Nisi domi­nus (RV 608) — Cum dede­rit delec­tis suis som­nun : Largo

La tur­bine

Le bruit de la nuit

Dans son petit appar­te­ment du centre-ville, les rideaux tirés, volets fer­més, il est presque trois heures du matin lors­qu’elle ouvre un œil, les deux, entre ses pau­pières lourdes du som­meil qu’elle vient de subir. Ses longs che­veux raides épar­pillés sur l’o­reiller, la joue col­lée des­sus et la bouche sèche, elle ne bouge pas, les yeux entr’ou­verts. Quelque chose ronfle. Non, ça ne ronfle pas, ça vrom­bit. Elle cligne des yeux, tou­jours à moi­tié ouverts et regarde dans le vague de son salon qui, tous les soirs, se trans­forme en chambre. Elle ne regarde rien en par­ti­cu­lier, juste l’obs­cu­ri­té envi­ron­nante. Pas un seul bruit en dehors de ce vrom­bis­se­ment. Juste ce vrom­bis­se­ment qu’elle n’ar­rive pas à attra­per, un son de très basse fré­quence, tel­le­ment bas qu’il en est insai­sis­sable, c’est une ligne mono­corde qui semble par­fois s’é­touf­fer et qui dis­pa­raît com­plè­te­ment lors­qu’une voi­ture passe, pour reprendre quelques secondes après que le der­nier son domi­nant ait com­plè­te­ment dis­pa­ru de son champ audi­tif. Elle ne bouge pas, reste dans la posi­tion dans laquelle elle s’est réveillée. Pas un geste, seul le bruit de sa res­pi­ra­tion se mêle avec le son étrange.

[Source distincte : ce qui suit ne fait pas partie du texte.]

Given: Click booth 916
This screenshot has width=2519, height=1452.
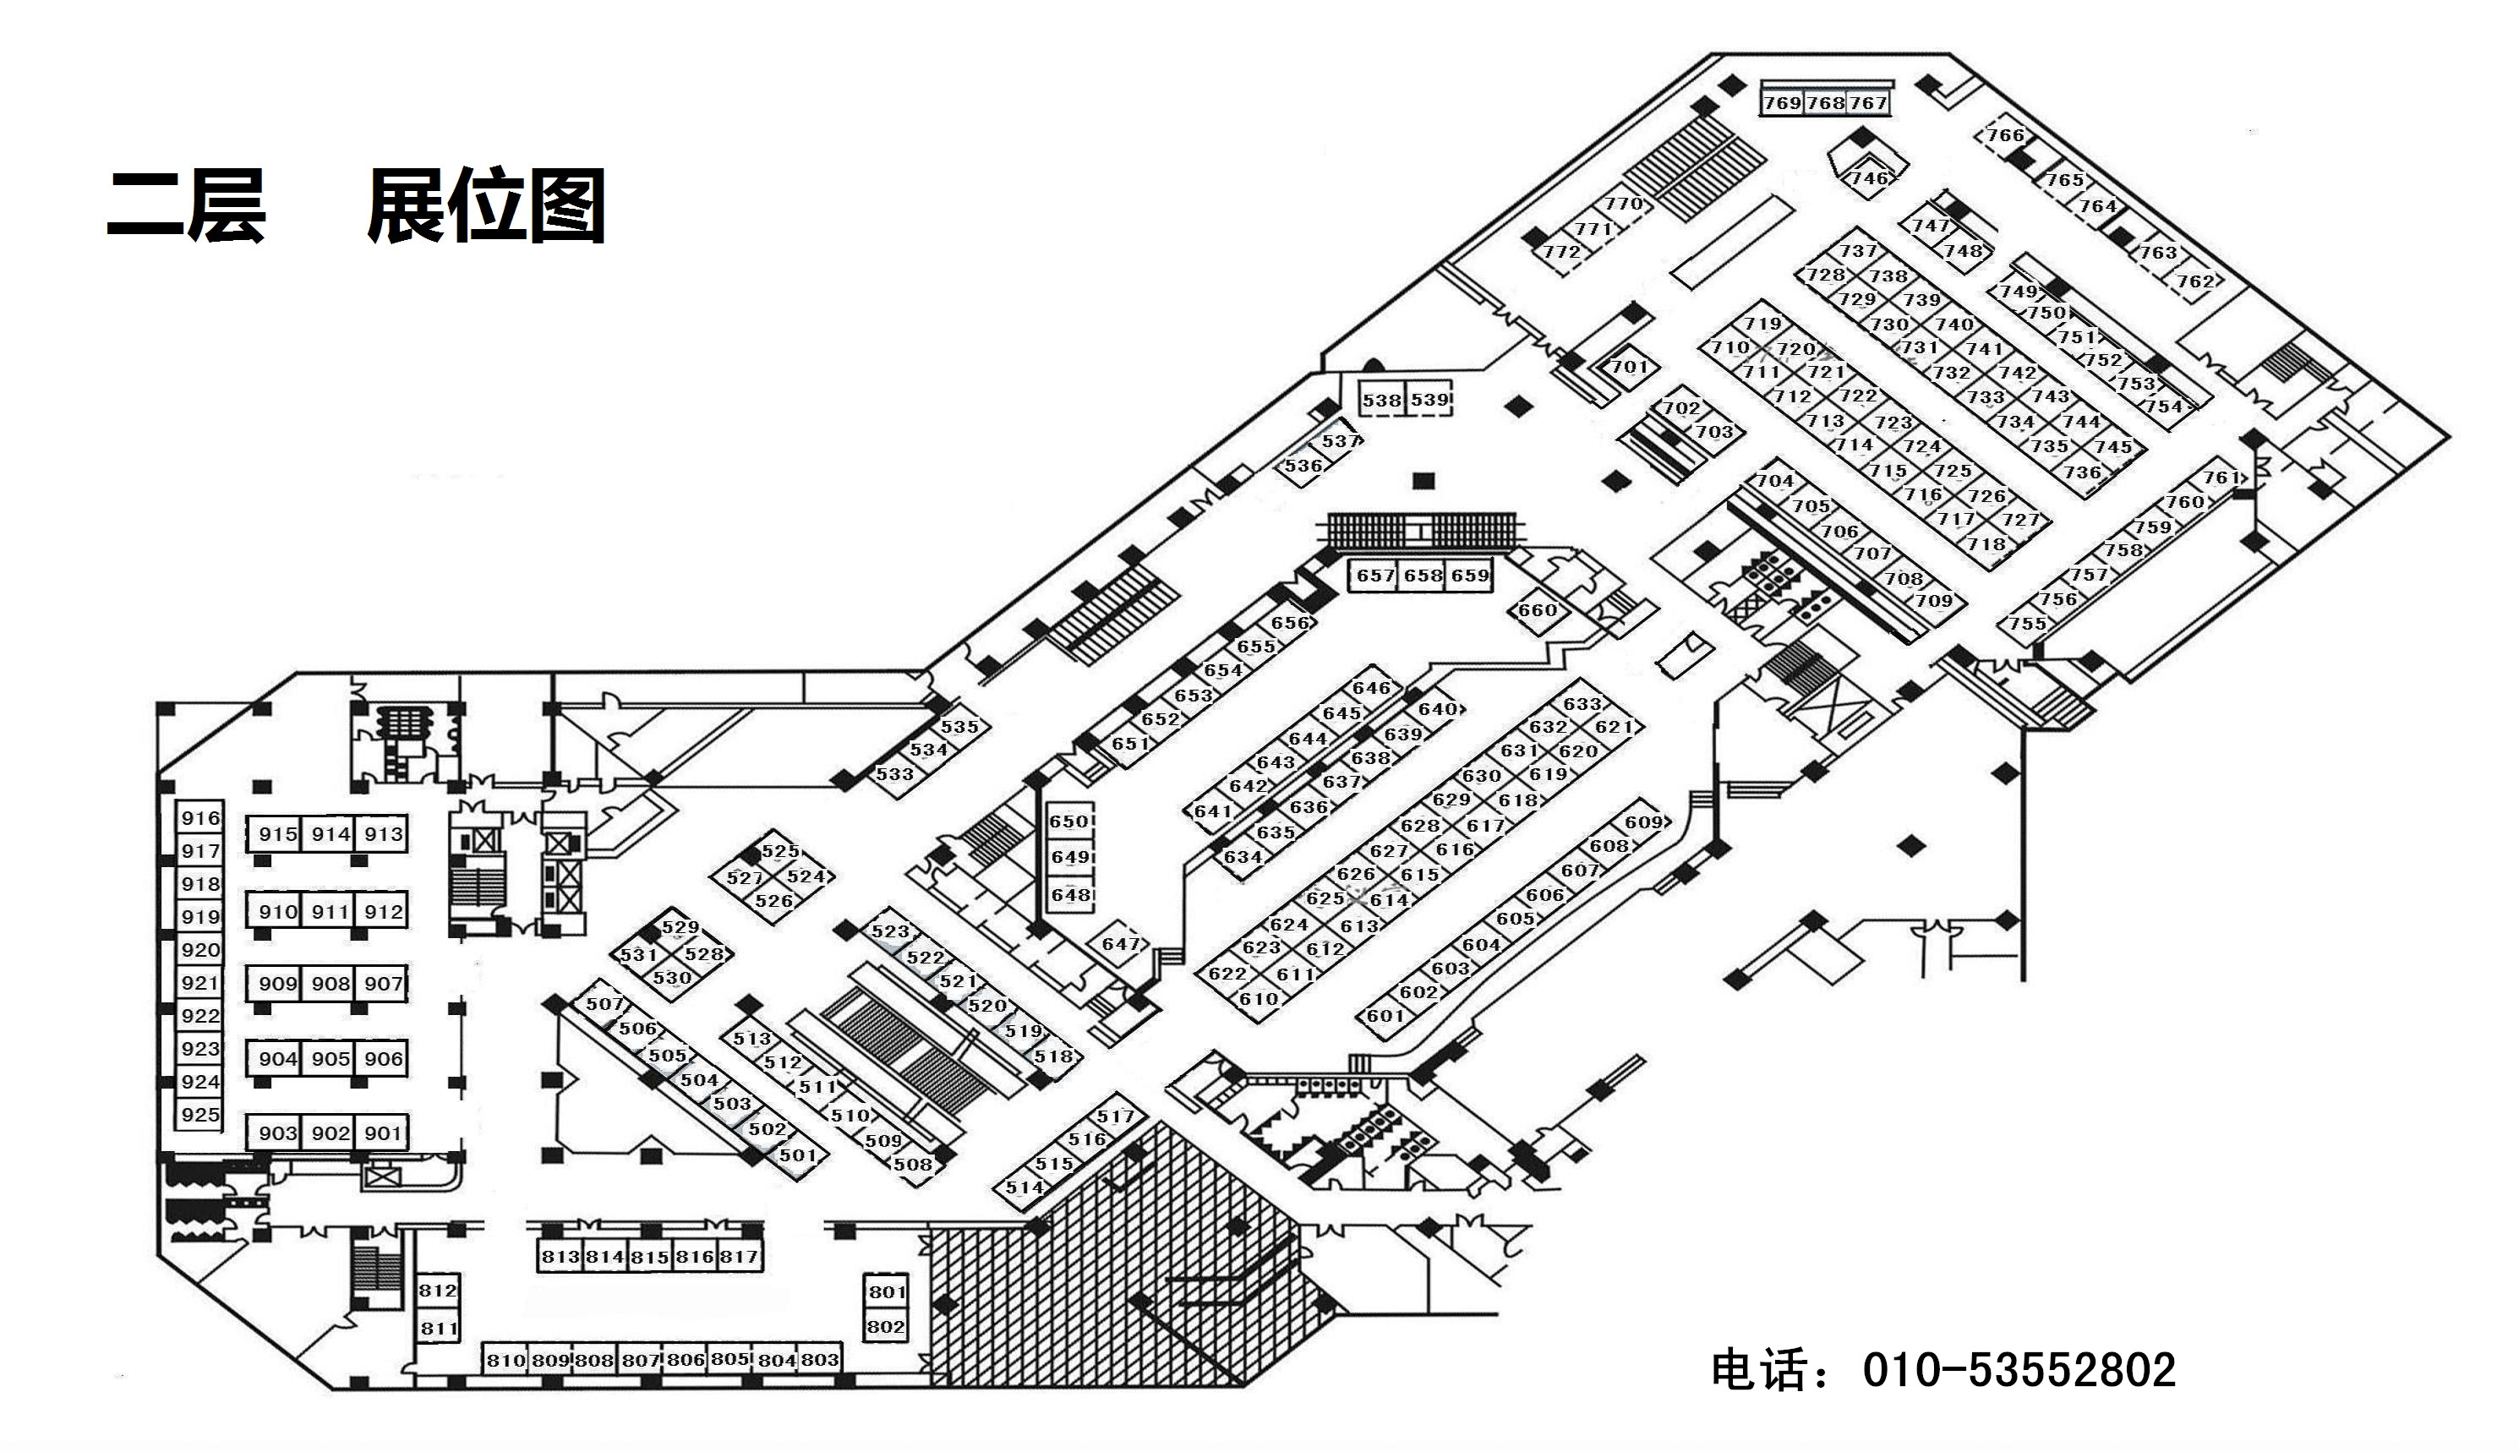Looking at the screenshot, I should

Elle ima­gine que c’est peut-être la chau­dière de l’im­meuble. Une machi­ne­rie quel­conque, une pompe de rele­vage, même si elle ne sait pas vrai­ment ce que c’est, elle a enten­du ça l’autre fois quand elle est allée au maga­sin de bri­co­lage, pompe de rele­vage, ça sonne bien, c’est peut-être ça, une pompe de rele­vage, une pompe de rele­vage fait for­cé­ment un bruit qui res­semble à ça quand c’est en train de rele­ver et que ça pompe. Ouais. C’est for­cé­ment un truc comme ça. Bien. Mais en atten­dant, elle ne dort plus, elle reste figée seule dans son lit chaud et ce bruit sourd qui vrom­bit. Elle ne bouge pas d’un poil, referme ses pau­pières et s’i­ma­gine qu’elle va se ren­dor­mir faci­le­ment. Ce qu’elle fait sans rien deman­der à personne.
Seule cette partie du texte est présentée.